Multidisciplinary Capstone Offers Hard Challenges, Soft Skills

Wednesday, October 31, 2018
Female students presenting their capstone design project.

The new, year-long multidisciplinary capstone project helps students learn to work with a team and solve problems together.

Engineers’ working styles vary according to each individual’s job requirements, specialty and temperament. But almost everyone must be able to work with a team, solve problems together and interact well despite their differences.

The new, year-long Multidisciplinary Capstone (MDS 410, 420 and 430) helps students learn just those skills, according to Associate Professor of Mechanical Engineering Jay McCormack, Ph.D., who oversees the course.

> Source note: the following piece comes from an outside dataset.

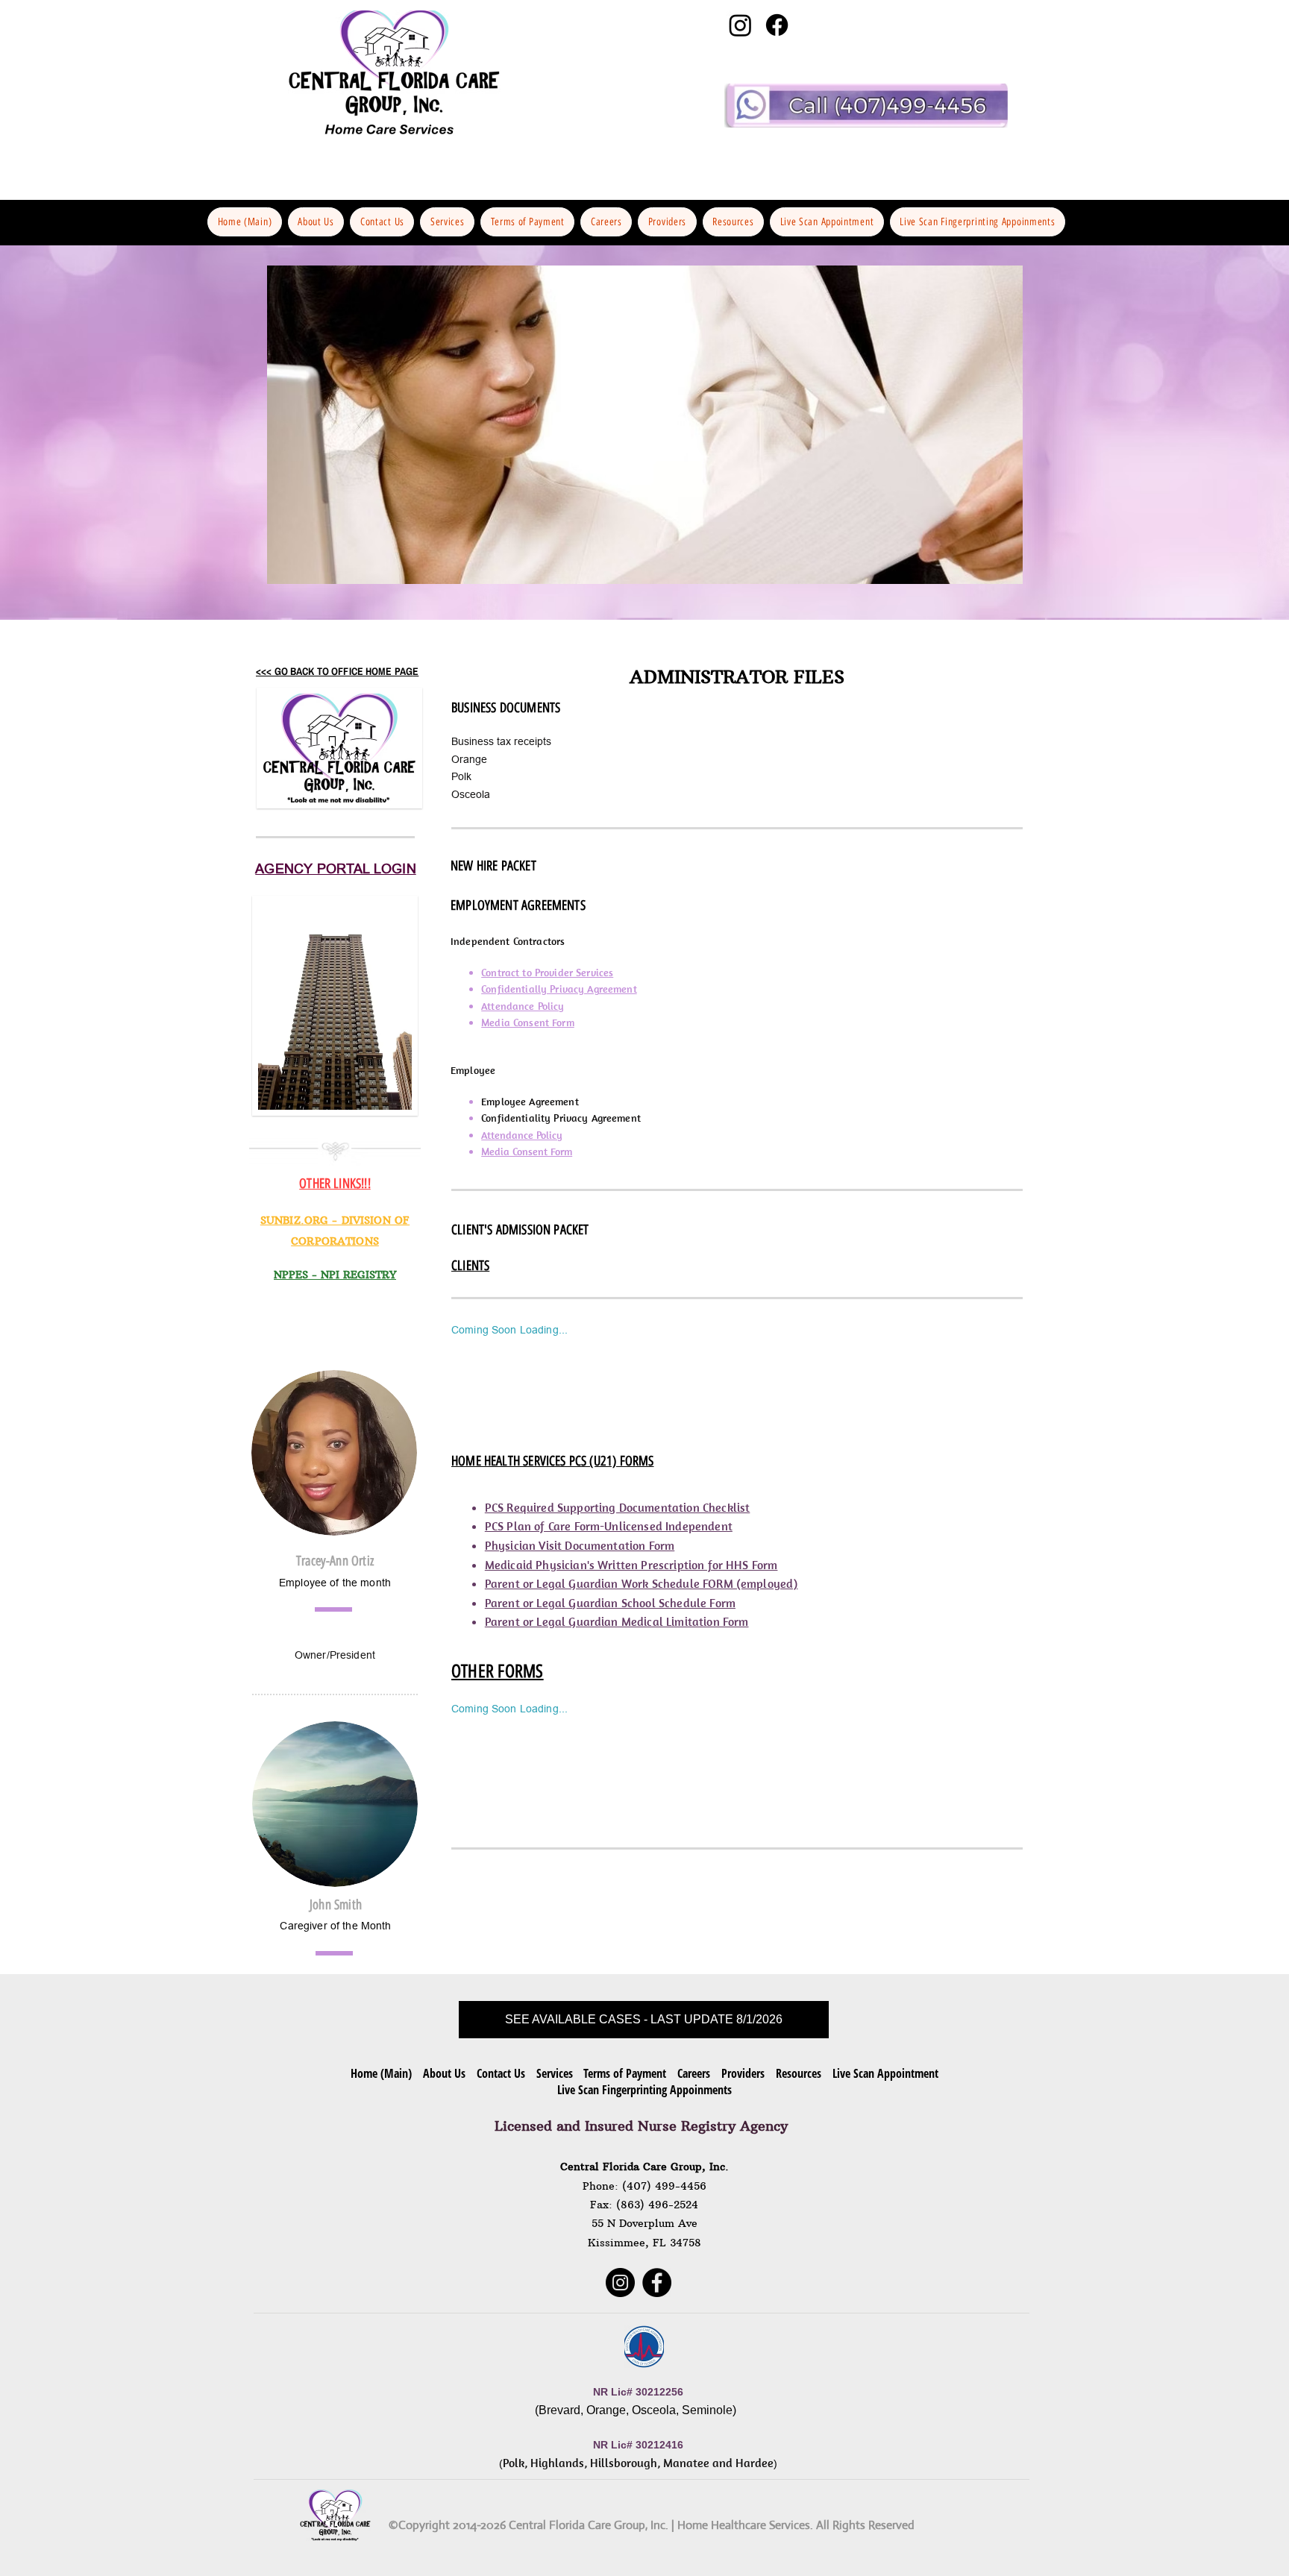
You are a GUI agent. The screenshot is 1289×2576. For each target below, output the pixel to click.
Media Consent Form (527, 1022)
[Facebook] (656, 2282)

McCormack says the multidisciplinary approach reflects the mix of skills needed in real-world engineering jobs – or, for that matter, in each professional’s portfolio. “I have three degrees in mechanical engineering,” he says. “The first job that I had was writing software to solve electrical engineering problems.”

Multidisciplinary Capstone teams typically comprise about four students pursuing a variety of majors. In addition to mechanical engineering, these can include computer science, biomedical engineering, computer engineering, electrical engineering or software engineering. McCormack notes that some majors – notably, robotics – are inherently interdisciplinary, while others may involve less collaboration with other fields.

Capstone projects are hands-on, practical efforts that involve designing, building and testing a functional prototype or improving an established process. All require extensive planning, documentation and interaction with the client. The clients may be in-house, such as a faculty member needing a specialized research tool, or an outside company or organization.

Two teams are working with Reach Services in Terre Haute to develop improved toys and communication devices for the children with special needs who are their clients.

Clients benefit not only from help with the challenges they bring to the student teams, but also a higher profile on campus and engagement with a prospective workforce. The students, says McCormack, enjoy a taste of real-world collaboration. “A lot of work they do is not only going to be with other engineers, but also marketing, sales, business operations and manufacturing staff.”